#### [EXERCISE INPUTS]
=-=-=-=-=
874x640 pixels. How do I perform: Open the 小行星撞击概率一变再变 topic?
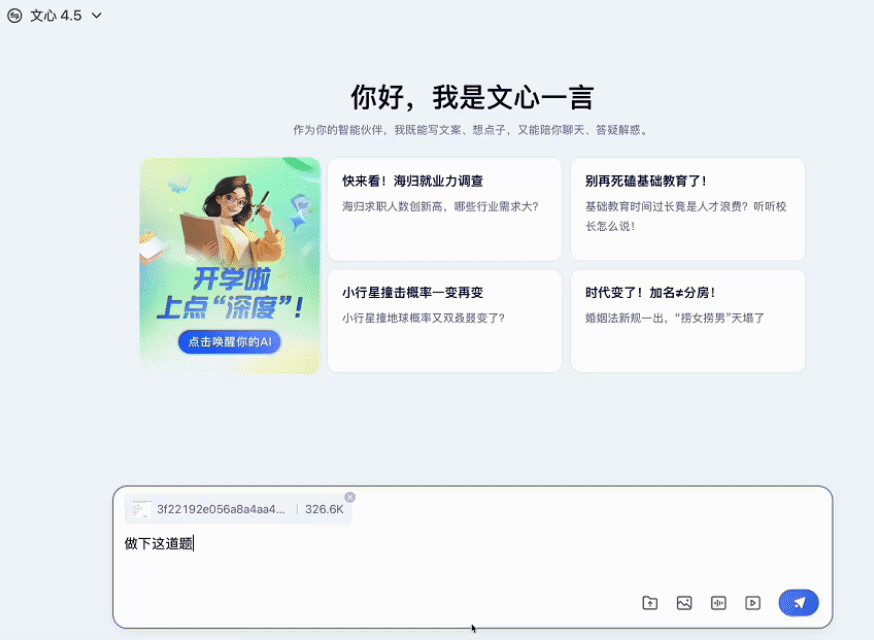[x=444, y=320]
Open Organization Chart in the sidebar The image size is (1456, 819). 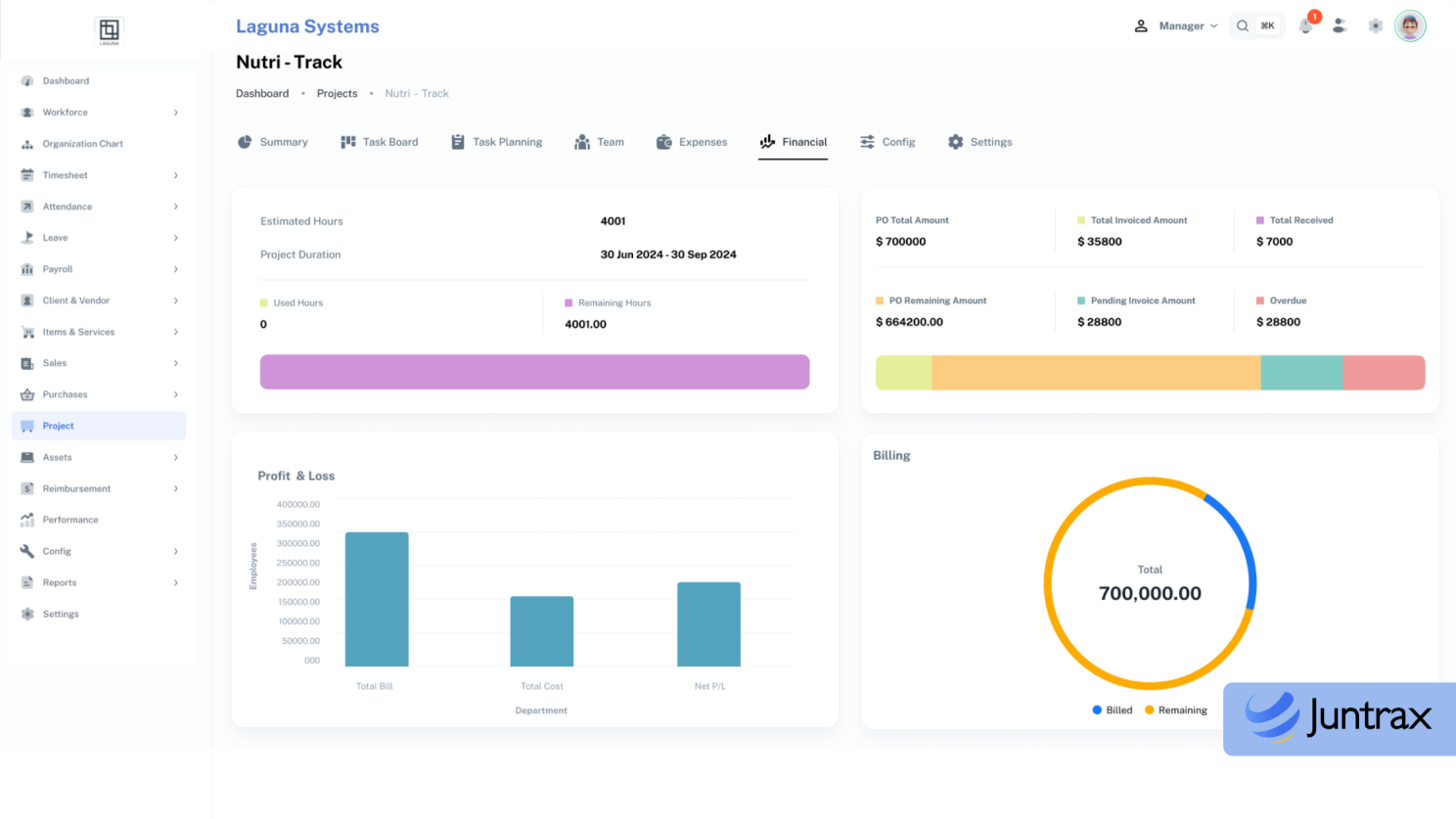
=-=-=-=-=
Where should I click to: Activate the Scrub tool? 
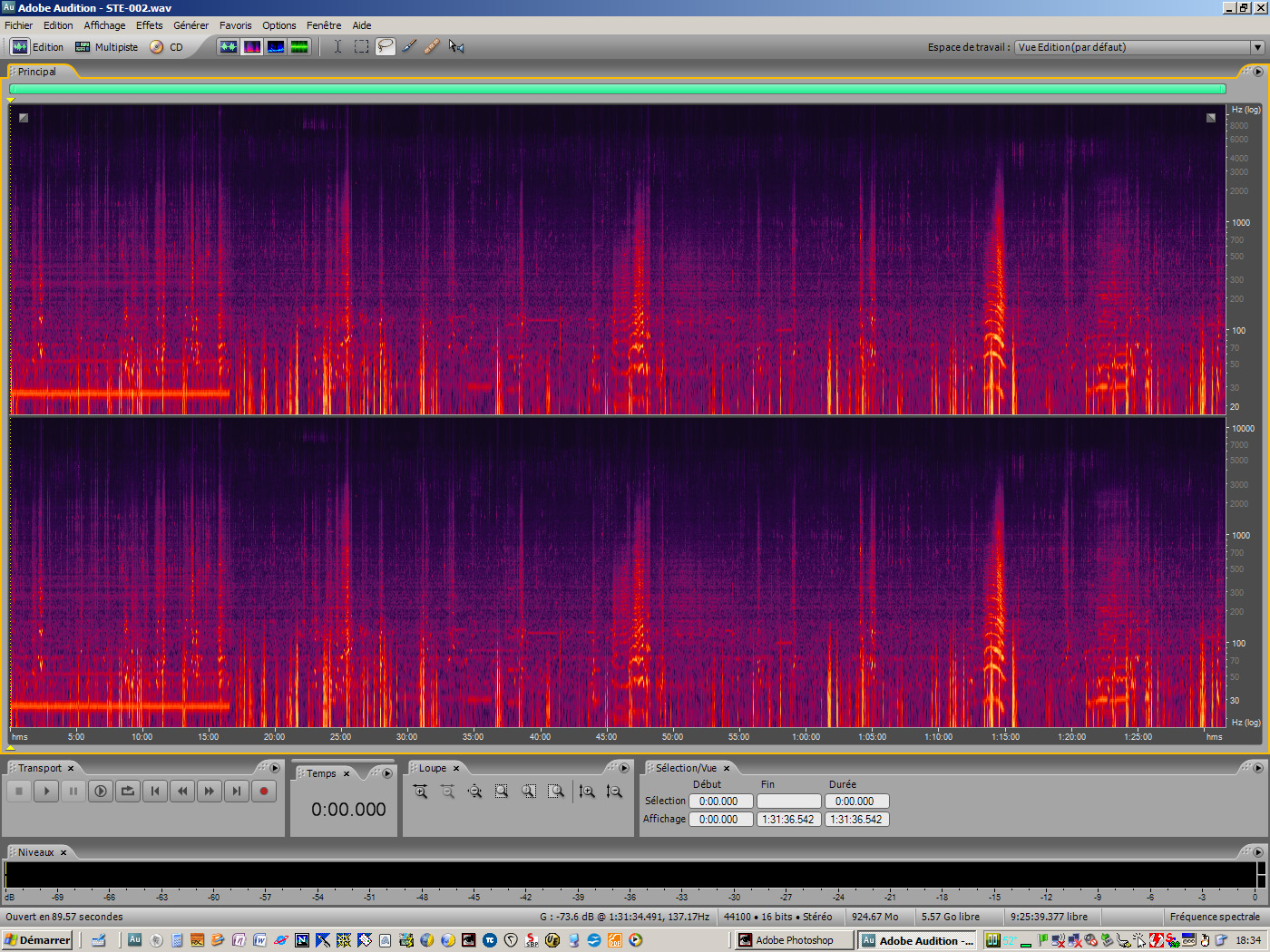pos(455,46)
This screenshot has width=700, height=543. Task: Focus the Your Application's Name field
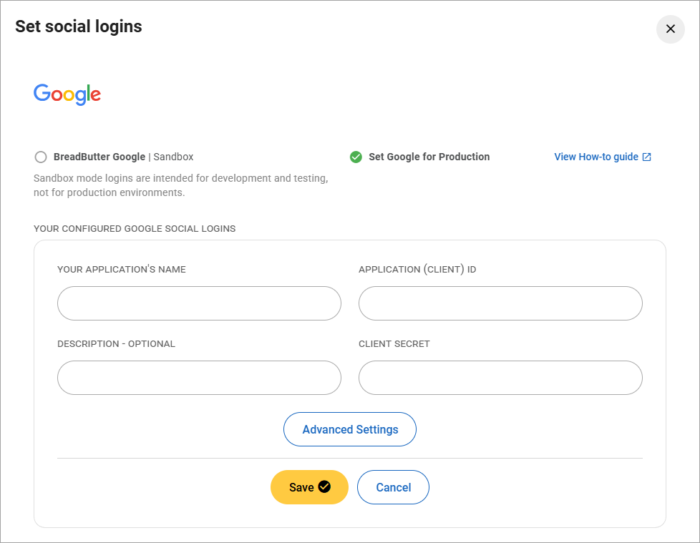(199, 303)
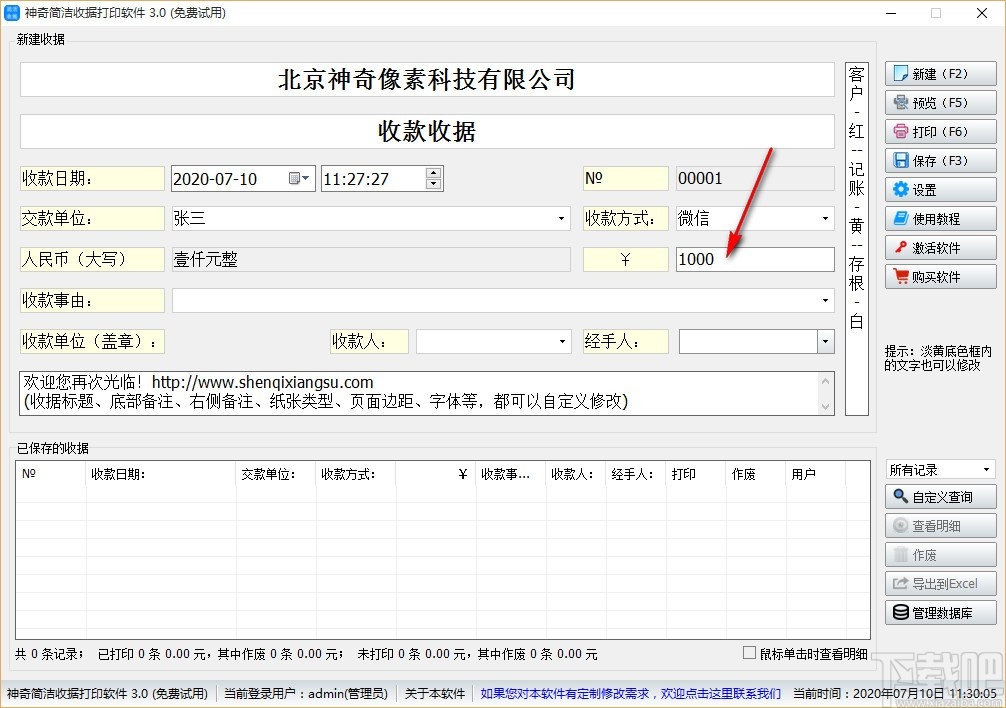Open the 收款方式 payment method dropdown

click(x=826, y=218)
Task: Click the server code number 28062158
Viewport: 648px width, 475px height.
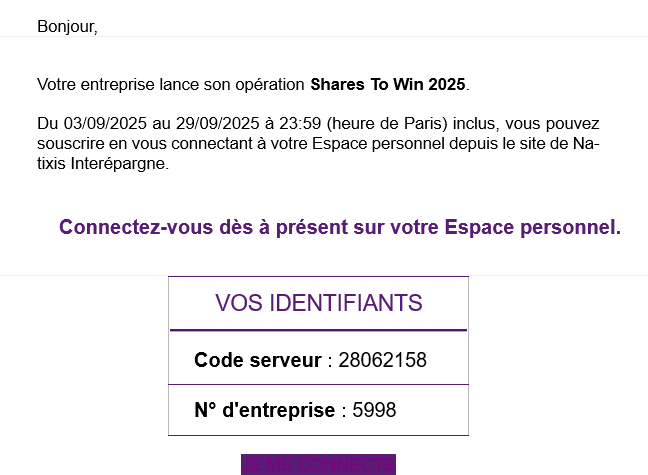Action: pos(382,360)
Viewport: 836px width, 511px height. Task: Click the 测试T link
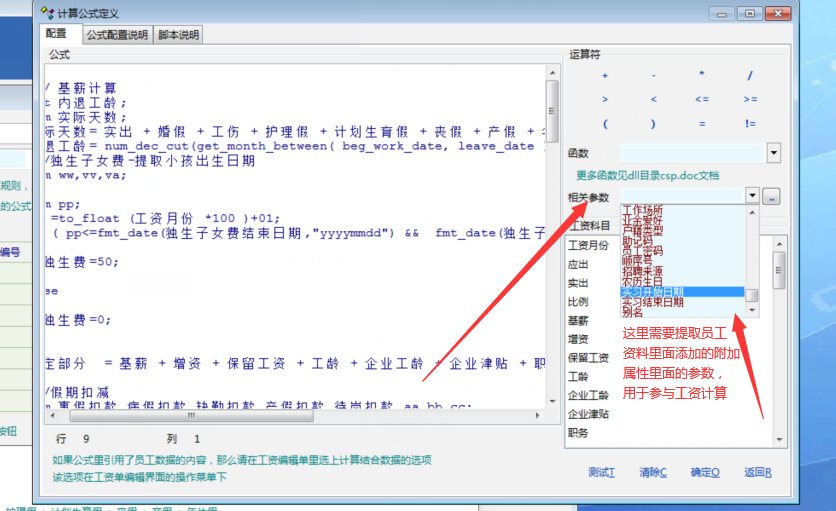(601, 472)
=-=-=-=-=
#### [DESCRIPTION OF THE TASK]
Look above and copy only the lines from the one holding "874x640 pixels. How" to the one holding "Open Organization Chart", both included, exactly, minus the pictures.

#### [ANSWER]
874x640 pixels. How do I perform: Open the 小行星撞击概率一变再变 topic?
[x=444, y=320]
Open Organization Chart in the sidebar The image size is (1456, 819). 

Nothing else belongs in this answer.